***** SUPPLIED MATERIAL
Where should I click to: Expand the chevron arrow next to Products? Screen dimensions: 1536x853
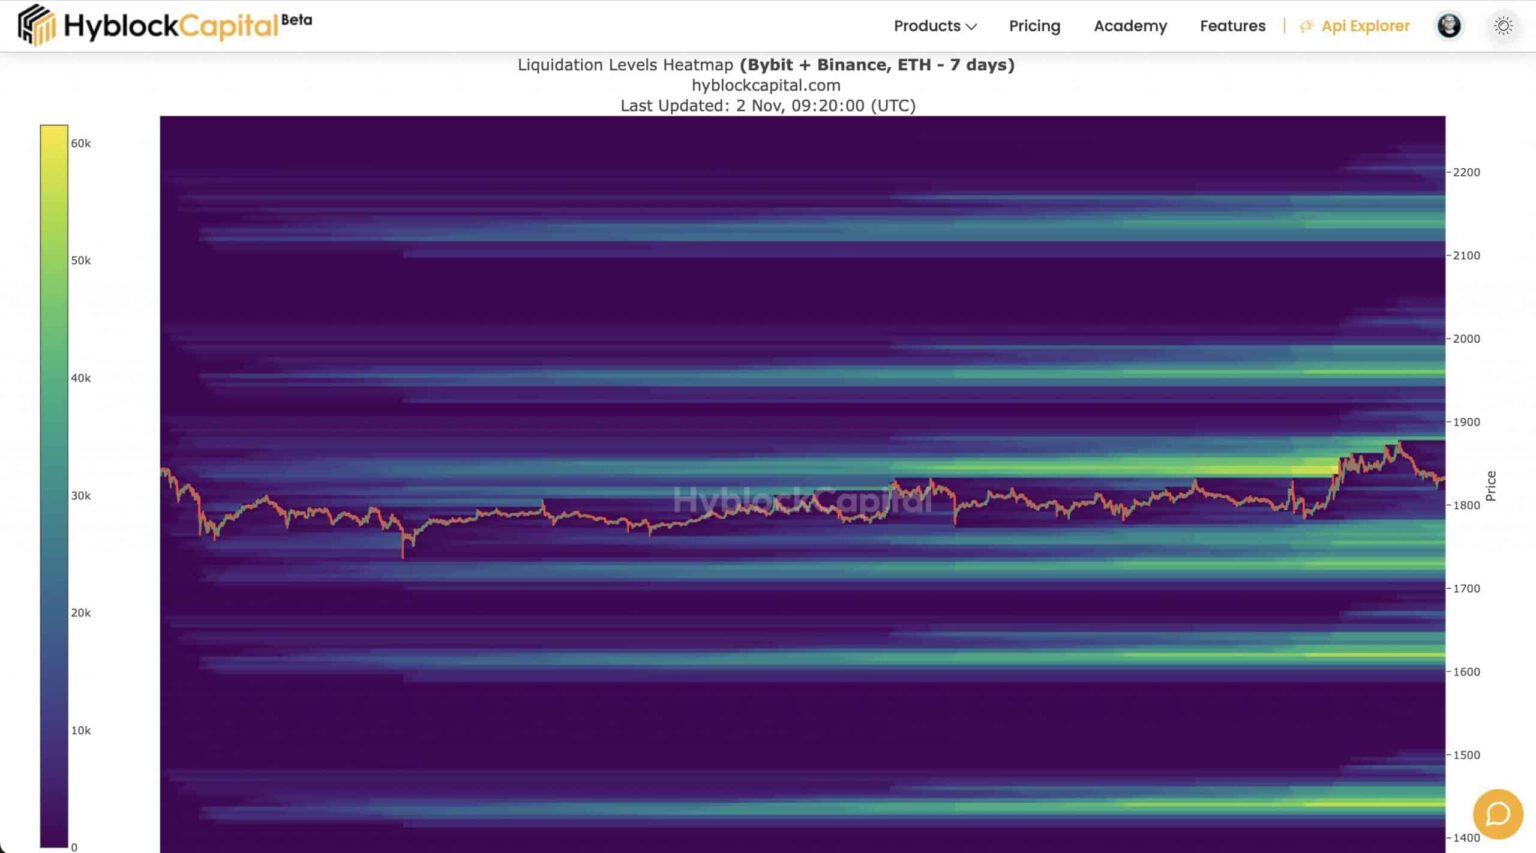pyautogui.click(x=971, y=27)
**********
***** SUPPLIED MATERIAL
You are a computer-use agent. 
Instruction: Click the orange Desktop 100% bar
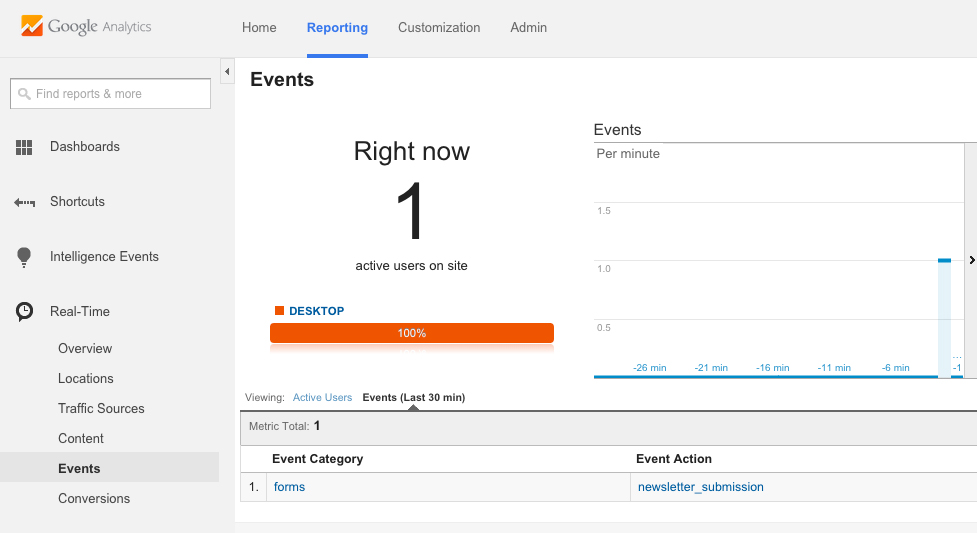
**********
***** SUPPLIED MATERIAL
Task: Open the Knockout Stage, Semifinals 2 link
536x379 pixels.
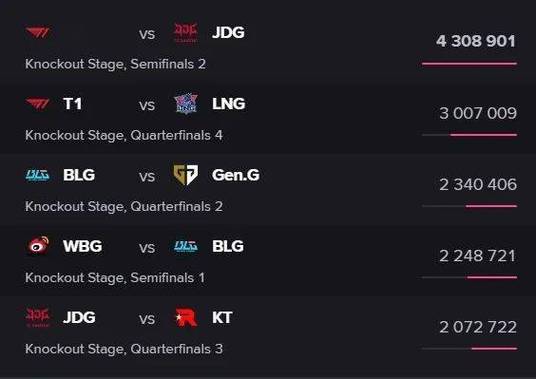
**********
INSTRUCTIONS TO FOLLOW:
Duplicate the rows from the line with "Task: Open the" up to and including the line with "536x379 pixels.".

EXERCISE OUTPUT:
Task: Open the Knockout Stage, Semifinals 2 link
536x379 pixels.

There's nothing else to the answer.